On August 8, 2013, as predicted by BRIDGE TO INDIA, the Gujarat Electricity Regulatory Commission (GERC) dismissed Gujarat Urja Vikas Nigam Limited’s (GUVNL’s) petition seeking a retrospective revision in tariffs for solar projects in the state. The GERC concluded that the petition is ‘not maintained’, however, the GUVNL is free to appeal to the Appellate Tribunal.
- Petition was dismissed on the basic premise of delay in appealing for review of the order
- Other grounds deeming the contract ‘not maintained’ included ‘non-jurisdiction’, ‘no provision for reopening of PPA’ and ‘incomplete information’
- The comprehensive document dismissing the petition will hopefully reinstate some confidence in investors
Last month, GUVNL filed a petition with the GERC asking for a downward revision of tariff from INR 12.54/kWh to INR 9/kWh claiming that actual project costs incurred by developers were significantly lower than initially assumed while determining the tariff.
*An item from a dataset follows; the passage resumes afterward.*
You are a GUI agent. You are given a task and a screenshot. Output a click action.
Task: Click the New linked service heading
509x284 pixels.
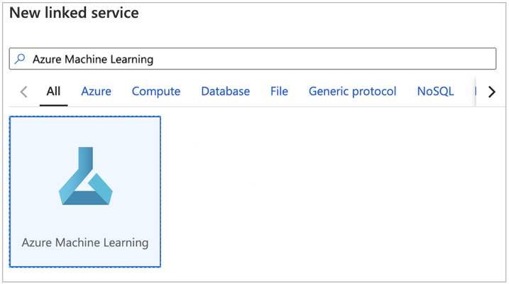point(74,13)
Our last blog covering this issue emphasized that the dismissal of the petition would be crucial for India’s solar future. (refer). After holding hearings on the 25th of July as well as on the 5th of August to hear out from the 88 respondents, the GERC finally deemed the petition ‘not maintained’. The primary ground for dismissal was cited as the delay in seeking a review. The commission pointed out that as per regulations, an order can be reviewed only when the petition is filed within a period of 60 days, however in this case, GUVNL appealed for a review after more than three years.
In addition to that, the Commission also explained that it does not have the authority to re-negotiate the PPA as requested by GUVNL as this function does not fall under its jurisdiction. Therefore, it stated that ‘the re-determination of tariff as requested from the commission by the petitioner is not warranted’. Further, regarding the revision of tariff and re-negotiation of the PPA, the document (Refer to the document) says that PPAs can be re-opened only for the purpose of incentivizing non-conventional energy projects and not for reducing the incentive. Moreover, the PPAs hold no clause for such a revision of tariffs, unless and until there is an agreement from the developers’ end. It is only a change in legislation can warrant the opening of a finalized PPA.
The GERC also mentioned that the GUVNL had provided the details of only 10 companies that have benefited from the lower costs of project development or have not met the 70:30 debt equity criterion. The information provided is also largely one-sided and no consideration has been given to the views of the developers. Therefore, the case against the developers was considered incomplete. The GERC finally concluded that the petition is dismissed on the above grounds.
This dismissal has provided some relief to the developers but it would take time to restore overall investor confidence, especially in the wake of uncertainty surrounding the other policies in Tamil Nadu and Andhra Pradesh. However, BRIDGE TO INDIA believes that GERC’s comprehensive document dismissing the petition on several lawful grounds will help reinstate the confidence of the investors in due time.